**The exercise**
Reproduce the Berlin art scene article word for word from "The fair was" to "in its heyday.".
* begin Excerpted text *
The Berlin art scene has a lot in common with ours here in New York. Both cities overflow with artists, critics, curators and dealers. New York has better weather, but Berlin has better beer. And at Berlin restaurants, tables full of diners can each get separate checks, a most civilized practice unheard of in New York.
You also get a sense in Berlin that the art market remains underdeveloped, despite the city's status as the leading art center in Germany, and arguably in all of Europe. “The scene is here,” notes Thomas Eller, an artist who hosted me on a recent trip to the German capital, “but where is the money?” Certainly the absence of the giant auction houses, and all the accompanying art-market ballyhoo, make things seem more placid in Berlin, money-wise.
As a consequence, perhaps, Berlin has developed a most unlikely art fair that apparently specializes in showcasing art rather than making sales. Or so was the attitude at the latest installment of the city’s signature art fair, ABC Art Berlin Contemporary, which recently presented around 120 artworks or installations by individual artists, sponsored by over 130 art galleries, in a sprawling, modernized former postal facility known as Station Berlin.
What is ABC about, if not sales? The cynical view positions the fair as a feeder event for Art Basel, controlled by a cabal of powerful dealers. If they hope to exhibit at Europe's most important fair, the conspiracy theory goes, German galleries must first participate in ABC.
At any rate, ABC is about as close to an “un-fair” as you can get. It has no booths, and the gallery displays are restricted to “a single position of contemporary art,” to use an amusing bit of art-fair jargon. Thus, though the place is literally inhospitable to the dealers, who get only tiny stools to sit on rather than proper booth furniture, it is more amiable for viewers, who have much less to sort through. ABC is also hospitable to contemporary artists; I met Elizabeth Neel there, for one, and had a brief chat with her about her installation for the London gallery Pilar Corrias, which combined gestural abstract paintings with pop-minimalist sculptures of a different order altogether.
Neel’s paintings, by the way, were priced at around 35,000, though I went away unsure whether that sum was denominated in dollars, euros or pounds. The works are bound to sell in any case, whether at ABC or elsewhere, because, after all, everything sells eventually. Doesn’t it?
The fair was also good in the way “festivalism” can be good—plenty of big “white elephant” works that make for fun viewing. Outside the turnstyle, before visitors even had to pay the entrance fee, stood a freestanding gallery space, with a floor and two opposing walls but no ceiling, and thus open on two ends. This was the site of “Upcoming Exhibitions,” which promised a marathon of two-hour-long installations by 14 galleries during the brief run of the fair. The project is something of an accomplishment, I think, bettering the intense series of seven shows, one per day, curated by Carlo McCormick for the Limbo Lounge on East 10th Street back in 1982—a series (featuring work by the artists Ellen Berkenblit, Keiko Bonk, Richard Hambleton, and Stephen Lack) that underlined the spirit of volunteerism, not to say ambition, that animated the East Village in its heyday.
* end Excerpted text *
* begin Source data *
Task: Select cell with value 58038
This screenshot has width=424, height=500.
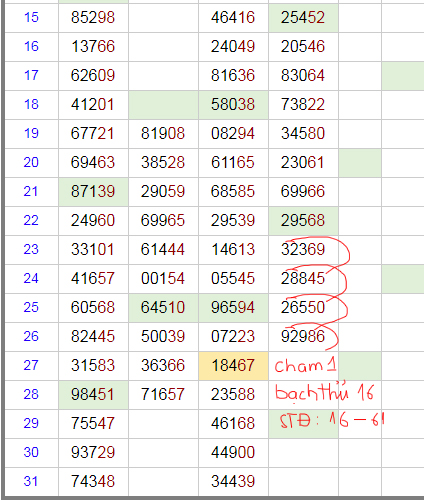Action: click(233, 105)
* end Source data *
**Reply**
The fair was also good in the way “festivalism” can be good—plenty of big “white elephant” works that make for fun viewing. Outside the turnstyle, before visitors even had to pay the entrance fee, stood a freestanding gallery space, with a floor and two opposing walls but no ceiling, and thus open on two ends. This was the site of “Upcoming Exhibitions,” which promised a marathon of two-hour-long installations by 14 galleries during the brief run of the fair. The project is something of an accomplishment, I think, bettering the intense series of seven shows, one per day, curated by Carlo McCormick for the Limbo Lounge on East 10th Street back in 1982—a series (featuring work by the artists Ellen Berkenblit, Keiko Bonk, Richard Hambleton, and Stephen Lack) that underlined the spirit of volunteerism, not to say ambition, that animated the East Village in its heyday.